(Screenshot grounding data)
Start of Block
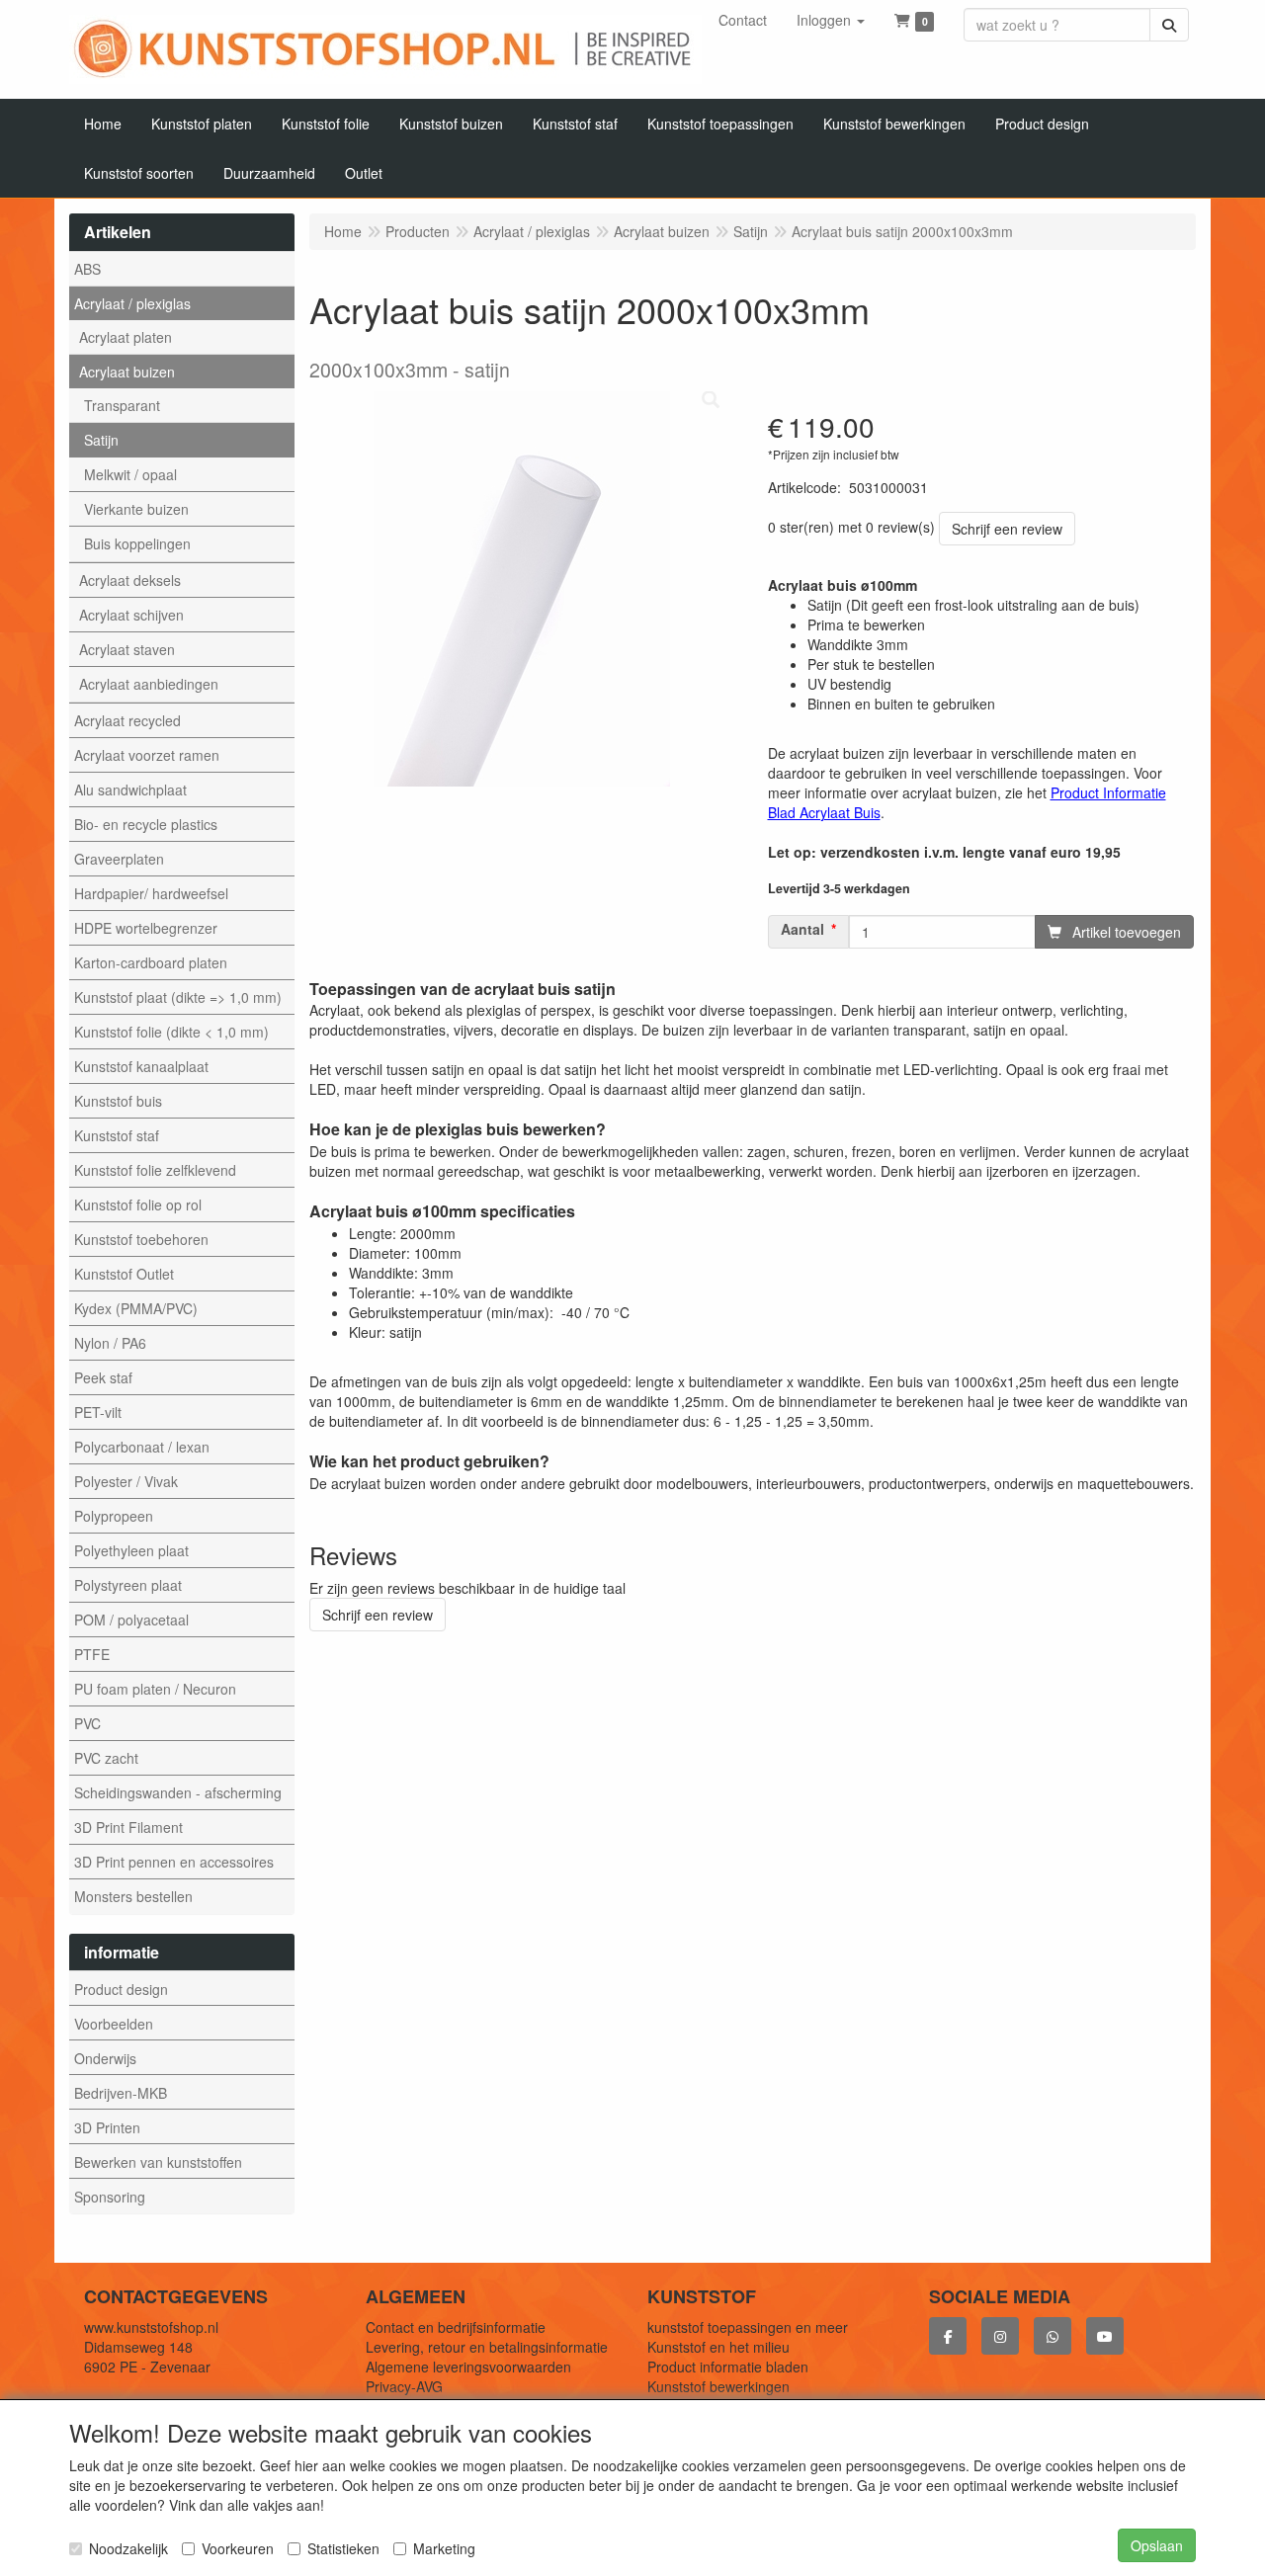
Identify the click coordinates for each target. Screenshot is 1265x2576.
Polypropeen (113, 1516)
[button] (831, 20)
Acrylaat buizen (127, 371)
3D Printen (107, 2127)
End of Block
> What to work on
The entries above are to be printed again word for word, with every picture removed.

> Completed task
Identify the click coordinates for each target. Screenshot is 1265x2576.
Polypropeen (113, 1516)
[button] (831, 20)
Acrylaat buizen (127, 371)
3D Printen (107, 2127)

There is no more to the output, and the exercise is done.